Conservation Construction Dollars at Record High
OCC Begins New Year With Almost $10 Million in Projects
The Oklahoma Conservation Commission will begin the new year with a record amount of dollars under contract for conservation projects. Three Abandoned Mine Land Program projects totaling $852,376, two Tar Creek Superfund Area reclamation projects totaling $2,847,676, and six Conservation Programs watershed projects totaling $4,634,416 were already underway in December. Those 11 projects total $8,334,468 in construction costs. Two more projects went out for bid in December and are scheduled to begin in January – an AML project and a watershed project have a total anticipated cost of $1,139,142, which will raise the overall total to $9,473,610.
“In my 28 years with the Conservation Commission, I have never seen this much conservation construction at one time,” said OCC Assistant Director Ben Pollard. “The OCC staff and our conservation district partners are to be commended for their efforts in putting conservation on the ground,” Pollard said.

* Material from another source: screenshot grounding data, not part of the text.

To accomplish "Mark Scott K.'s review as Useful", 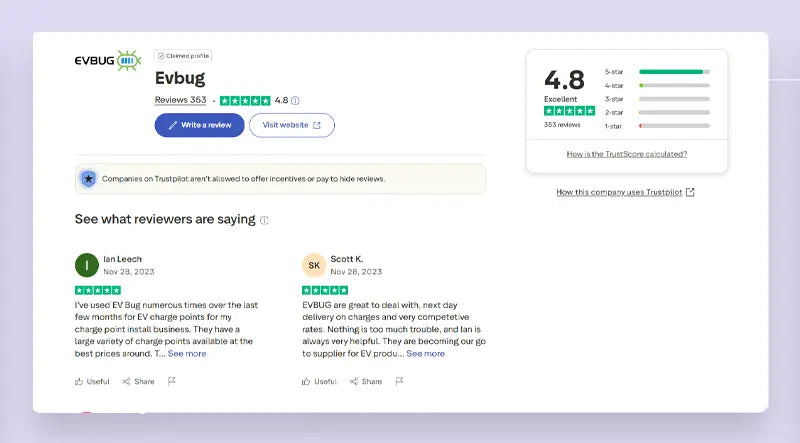I will pyautogui.click(x=319, y=381).
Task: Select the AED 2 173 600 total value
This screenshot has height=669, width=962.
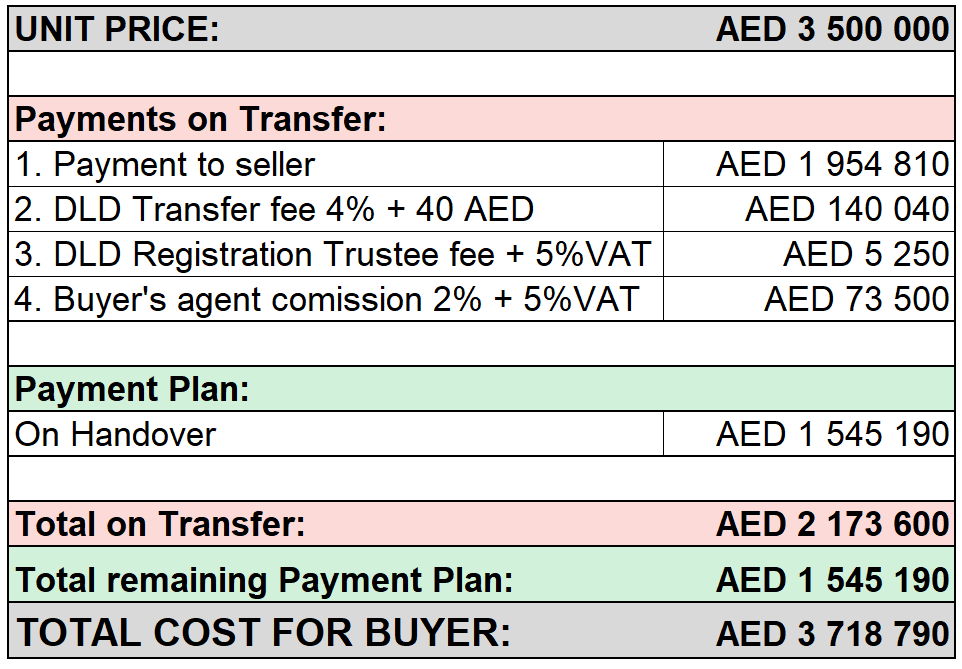Action: coord(833,524)
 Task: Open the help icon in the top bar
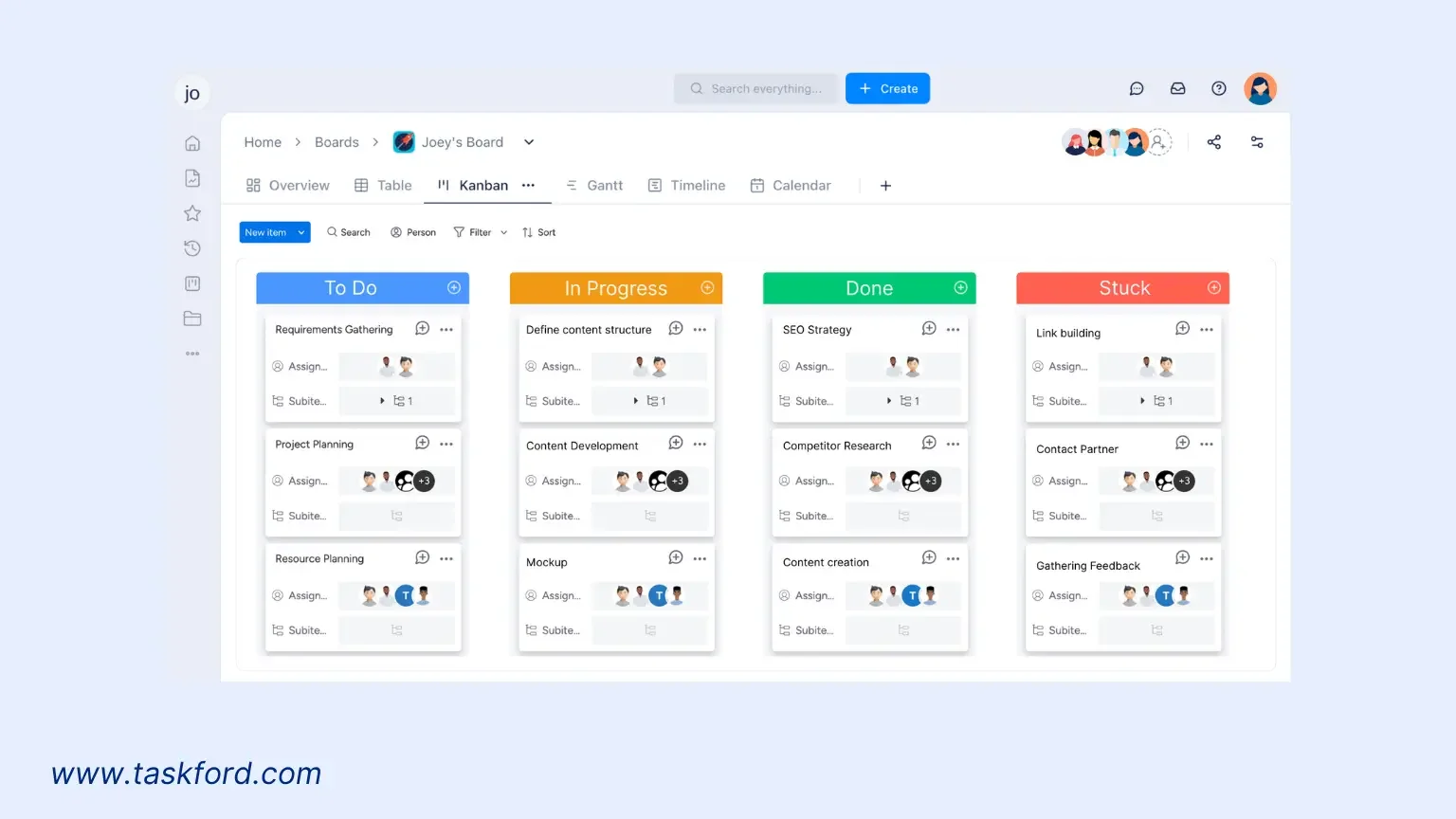(1219, 88)
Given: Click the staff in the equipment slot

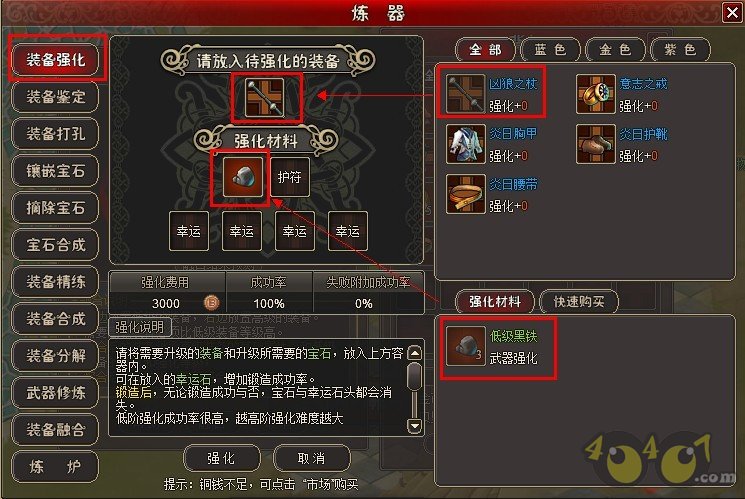Looking at the screenshot, I should [265, 97].
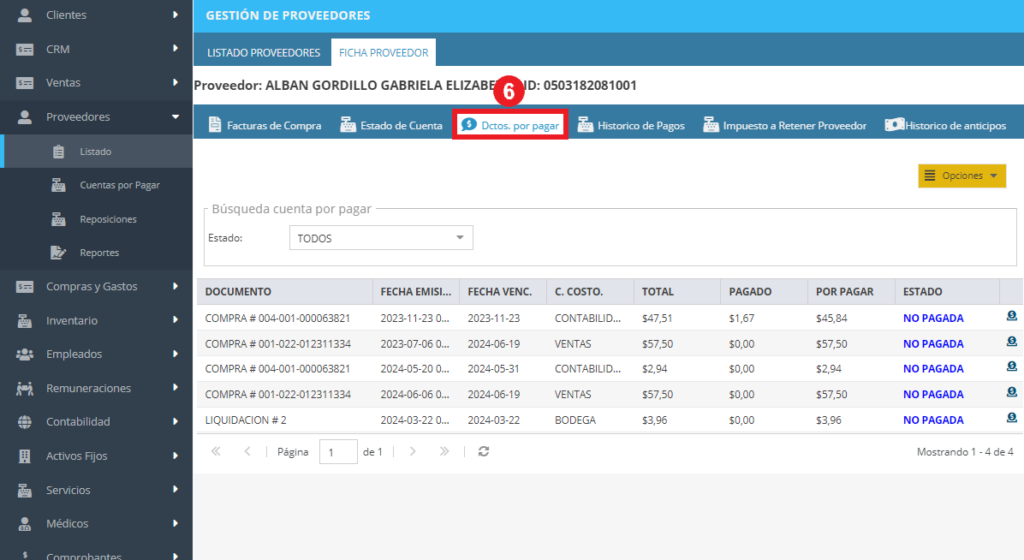Open the Estado TODOS dropdown
Image resolution: width=1024 pixels, height=560 pixels.
click(x=381, y=238)
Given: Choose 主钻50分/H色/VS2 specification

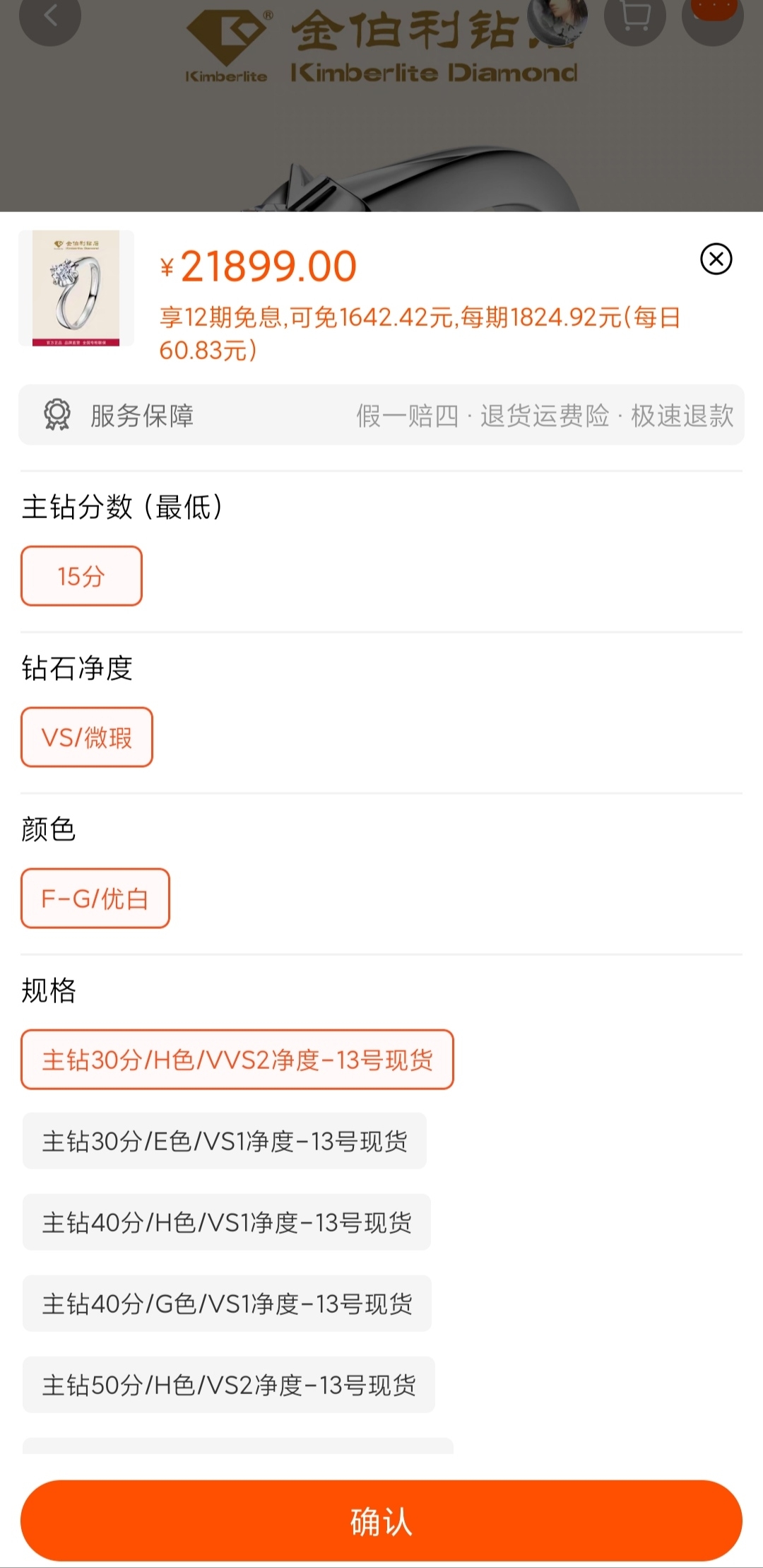Looking at the screenshot, I should 229,1385.
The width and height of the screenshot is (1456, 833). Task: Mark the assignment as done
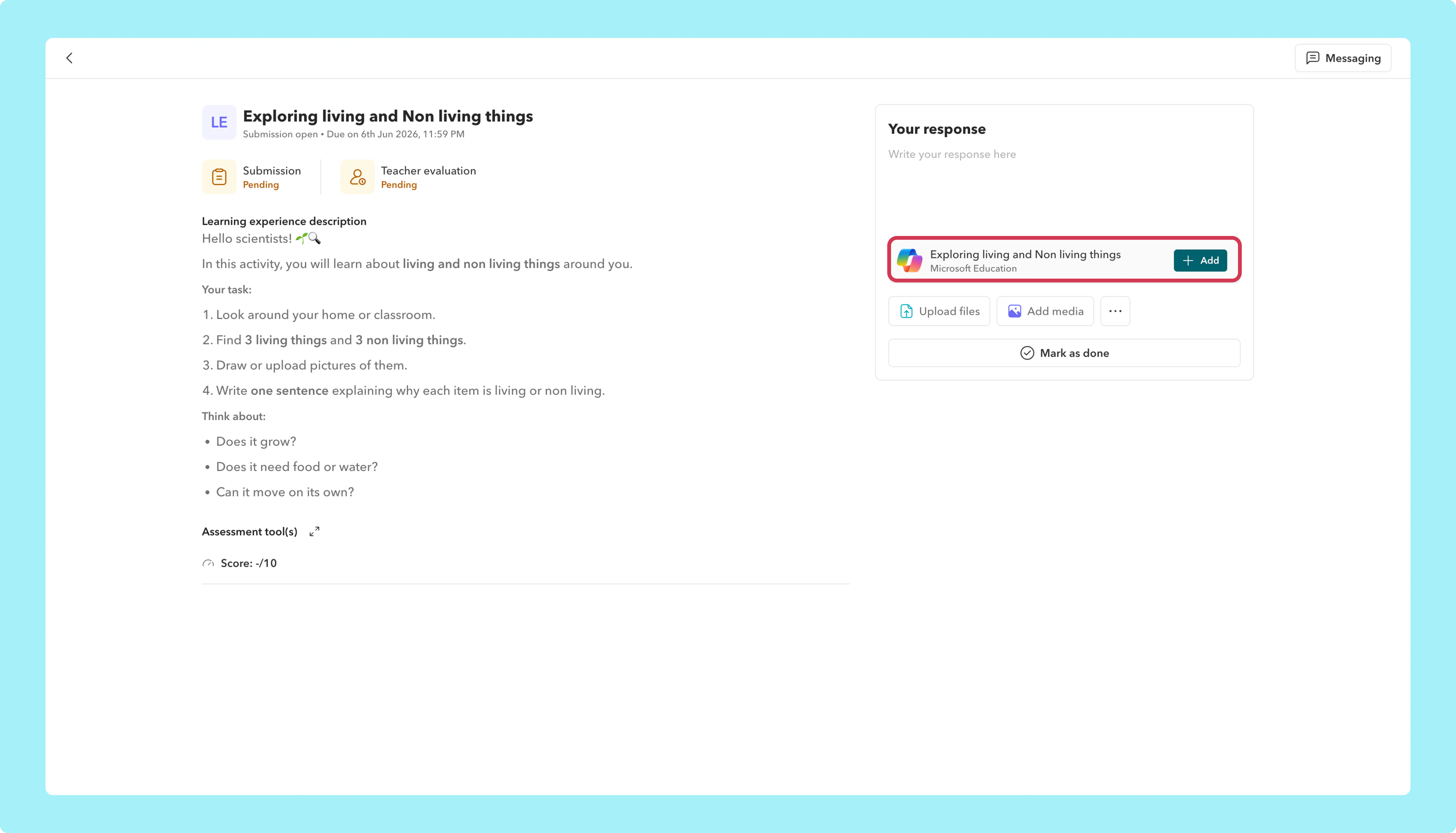pos(1064,353)
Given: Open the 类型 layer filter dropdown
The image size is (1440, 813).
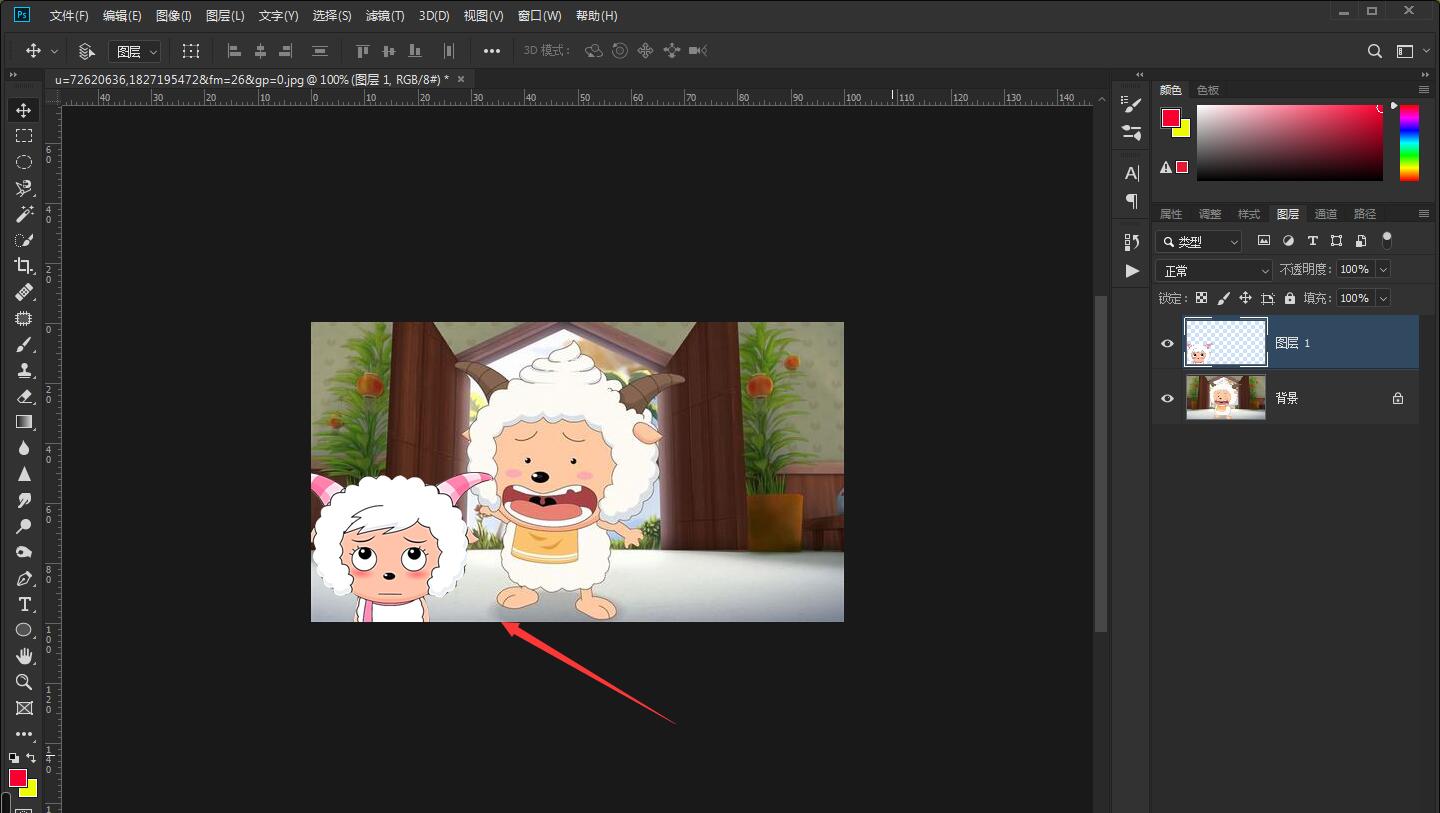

Two of the AML projects underway, Greer Phase I and McPheeters, are in Rogers County Conservation District (CD) and the third, O’Neal, is in Sequoyah County. The new AML project now out for bid, the 61st Street North NE Project, is in Wagoner County. The two Tar Creek projects underway in Ottawa County CD are both within the city of Commerce. Four watershed rehabilitation projects are underway – Barnitz 14 in Dewey County CD, Sandstone 16A in Upper Washita CD, Cobb 2 in Deer Creek CD and Mill 18 in Johnston County CD. A rehabilitation project on Double Creek Site 2 in Caney Valley CD is out for bid. A watershed construction project is underway for Sugar Creek-Devil’s Canyon in South Caddo CD.